# Set problem
Write out the data again with "headset" swapped for "microphone" and everything else unchanged.

# Material
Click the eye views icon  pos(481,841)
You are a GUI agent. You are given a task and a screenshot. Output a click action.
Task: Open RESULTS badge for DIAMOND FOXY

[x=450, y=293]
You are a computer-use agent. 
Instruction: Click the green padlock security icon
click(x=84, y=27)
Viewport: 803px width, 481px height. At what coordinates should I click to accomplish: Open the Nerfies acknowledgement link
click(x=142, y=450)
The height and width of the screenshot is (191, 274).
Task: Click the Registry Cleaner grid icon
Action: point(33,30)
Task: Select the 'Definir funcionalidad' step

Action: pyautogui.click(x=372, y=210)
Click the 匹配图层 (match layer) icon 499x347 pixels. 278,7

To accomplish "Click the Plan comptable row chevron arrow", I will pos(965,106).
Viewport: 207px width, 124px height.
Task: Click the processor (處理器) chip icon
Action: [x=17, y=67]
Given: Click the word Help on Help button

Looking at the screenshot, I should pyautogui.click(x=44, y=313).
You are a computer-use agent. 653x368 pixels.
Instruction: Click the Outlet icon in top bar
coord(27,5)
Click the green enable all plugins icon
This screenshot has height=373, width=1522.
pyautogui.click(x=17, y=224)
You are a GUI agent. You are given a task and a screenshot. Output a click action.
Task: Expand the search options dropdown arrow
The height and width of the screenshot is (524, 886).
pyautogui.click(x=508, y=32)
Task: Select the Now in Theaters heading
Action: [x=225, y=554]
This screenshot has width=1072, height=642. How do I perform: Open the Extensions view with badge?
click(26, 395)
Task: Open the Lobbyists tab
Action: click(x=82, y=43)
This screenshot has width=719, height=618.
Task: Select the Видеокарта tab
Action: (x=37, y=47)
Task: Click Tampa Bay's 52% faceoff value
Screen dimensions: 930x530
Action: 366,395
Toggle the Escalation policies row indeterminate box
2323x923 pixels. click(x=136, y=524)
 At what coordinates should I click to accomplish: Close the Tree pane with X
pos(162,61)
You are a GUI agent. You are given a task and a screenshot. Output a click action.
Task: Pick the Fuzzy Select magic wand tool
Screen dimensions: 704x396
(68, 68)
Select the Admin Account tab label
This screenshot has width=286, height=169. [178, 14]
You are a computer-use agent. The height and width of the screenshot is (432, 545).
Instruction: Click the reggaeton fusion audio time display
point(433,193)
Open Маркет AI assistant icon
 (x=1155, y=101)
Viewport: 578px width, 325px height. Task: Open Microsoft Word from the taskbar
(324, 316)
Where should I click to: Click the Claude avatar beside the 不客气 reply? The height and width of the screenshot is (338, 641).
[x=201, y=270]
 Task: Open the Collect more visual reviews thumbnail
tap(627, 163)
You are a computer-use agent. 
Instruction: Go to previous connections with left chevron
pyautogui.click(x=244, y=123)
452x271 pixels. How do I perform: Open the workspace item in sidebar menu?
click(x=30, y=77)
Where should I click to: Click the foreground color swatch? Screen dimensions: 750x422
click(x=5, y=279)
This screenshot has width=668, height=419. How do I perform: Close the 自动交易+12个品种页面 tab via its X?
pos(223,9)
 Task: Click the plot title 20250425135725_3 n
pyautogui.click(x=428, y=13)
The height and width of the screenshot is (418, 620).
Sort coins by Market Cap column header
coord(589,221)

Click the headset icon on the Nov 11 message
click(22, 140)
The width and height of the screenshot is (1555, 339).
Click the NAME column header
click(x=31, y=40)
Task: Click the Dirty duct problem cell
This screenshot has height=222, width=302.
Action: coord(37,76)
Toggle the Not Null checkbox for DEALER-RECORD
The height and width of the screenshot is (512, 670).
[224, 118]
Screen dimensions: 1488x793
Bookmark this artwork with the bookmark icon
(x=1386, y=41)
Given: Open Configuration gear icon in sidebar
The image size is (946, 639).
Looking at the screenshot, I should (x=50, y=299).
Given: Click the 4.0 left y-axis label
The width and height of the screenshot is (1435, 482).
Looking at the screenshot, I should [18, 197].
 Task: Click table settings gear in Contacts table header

# Exercise response
Click the eye views icon  pos(481,841)
You are a GUI agent. You are given a task and a screenshot. Output a click action.
Task: Open RESULTS badge for DIAMOND FOXY

[x=450, y=293]
You are a computer-use agent. 
Instruction: Click the green padlock security icon
click(x=84, y=27)
Viewport: 803px width, 481px height. At what coordinates should I click to accomplish: Open the Nerfies acknowledgement link
click(x=142, y=450)
The height and width of the screenshot is (191, 274).
Task: Click the Registry Cleaner grid icon
Action: point(33,30)
Task: Select the 'Definir funcionalidad' step

Action: pyautogui.click(x=372, y=210)
Click the 匹配图层 (match layer) icon 499x347 pixels. 278,7

To accomplish "Click the Plan comptable row chevron arrow", I will pos(965,106).
Viewport: 207px width, 124px height.
Task: Click the processor (處理器) chip icon
Action: [x=17, y=67]
Given: Click the word Help on Help button

Looking at the screenshot, I should pyautogui.click(x=44, y=313).
You are a computer-use agent. 653x368 pixels.
Instruction: Click the Outlet icon in top bar
coord(27,5)
Click the green enable all plugins icon
This screenshot has height=373, width=1522.
pyautogui.click(x=17, y=224)
You are a GUI agent. You are given a task and a screenshot. Output a click action.
Task: Expand the search options dropdown arrow
The height and width of the screenshot is (524, 886).
pyautogui.click(x=508, y=32)
Task: Select the Now in Theaters heading
Action: [x=225, y=554]
This screenshot has width=1072, height=642. How do I perform: Open the Extensions view with badge?
click(26, 395)
Task: Open the Lobbyists tab
Action: click(x=82, y=43)
This screenshot has width=719, height=618.
Task: Select the Видеокарта tab
Action: (x=37, y=47)
Task: Click Tampa Bay's 52% faceoff value
Screen dimensions: 930x530
Action: 366,395
Toggle the Escalation policies row indeterminate box
2323x923 pixels. click(x=136, y=524)
 At what coordinates should I click to accomplish: Close the Tree pane with X
pos(162,61)
You are a GUI agent. You are given a task and a screenshot. Output a click action.
Task: Pick the Fuzzy Select magic wand tool
Screen dimensions: 704x396
(68, 68)
Select the Admin Account tab label
This screenshot has width=286, height=169. [178, 14]
You are a computer-use agent. The height and width of the screenshot is (432, 545).
Instruction: Click the reggaeton fusion audio time display
point(433,193)
Open Маркет AI assistant icon
 (x=1155, y=101)
Viewport: 578px width, 325px height. Task: Open Microsoft Word from the taskbar
(324, 316)
Where should I click to: Click the Claude avatar beside the 不客气 reply? The height and width of the screenshot is (338, 641).
[x=201, y=270]
 Task: Open the Collect more visual reviews thumbnail
tap(627, 163)
You are a computer-use agent. 
Instruction: Go to previous connections with left chevron
pyautogui.click(x=244, y=123)
452x271 pixels. How do I perform: Open the workspace item in sidebar menu?
click(x=30, y=77)
Where should I click to: Click the foreground color swatch? Screen dimensions: 750x422
click(x=5, y=279)
This screenshot has width=668, height=419. How do I perform: Close the 自动交易+12个品种页面 tab via its X?
pos(223,9)
 Task: Click the plot title 20250425135725_3 n
pyautogui.click(x=428, y=13)
The height and width of the screenshot is (418, 620).
Sort coins by Market Cap column header
coord(589,221)

Click the microphone icon on the Nov 11 message
click(22, 140)
The width and height of the screenshot is (1555, 339).
Click the NAME column header
click(x=31, y=40)
Task: Click the Dirty duct problem cell
This screenshot has height=222, width=302.
Action: coord(37,76)
Toggle the Not Null checkbox for DEALER-RECORD
The height and width of the screenshot is (512, 670).
[224, 118]
Screen dimensions: 1488x793
Bookmark this artwork with the bookmark icon
(x=1386, y=41)
Given: Open Configuration gear icon in sidebar
The image size is (946, 639).
Looking at the screenshot, I should (x=50, y=299).
Given: Click the 4.0 left y-axis label
The width and height of the screenshot is (1435, 482).
Looking at the screenshot, I should [18, 197].
 Task: Click table settings gear in Contacts table header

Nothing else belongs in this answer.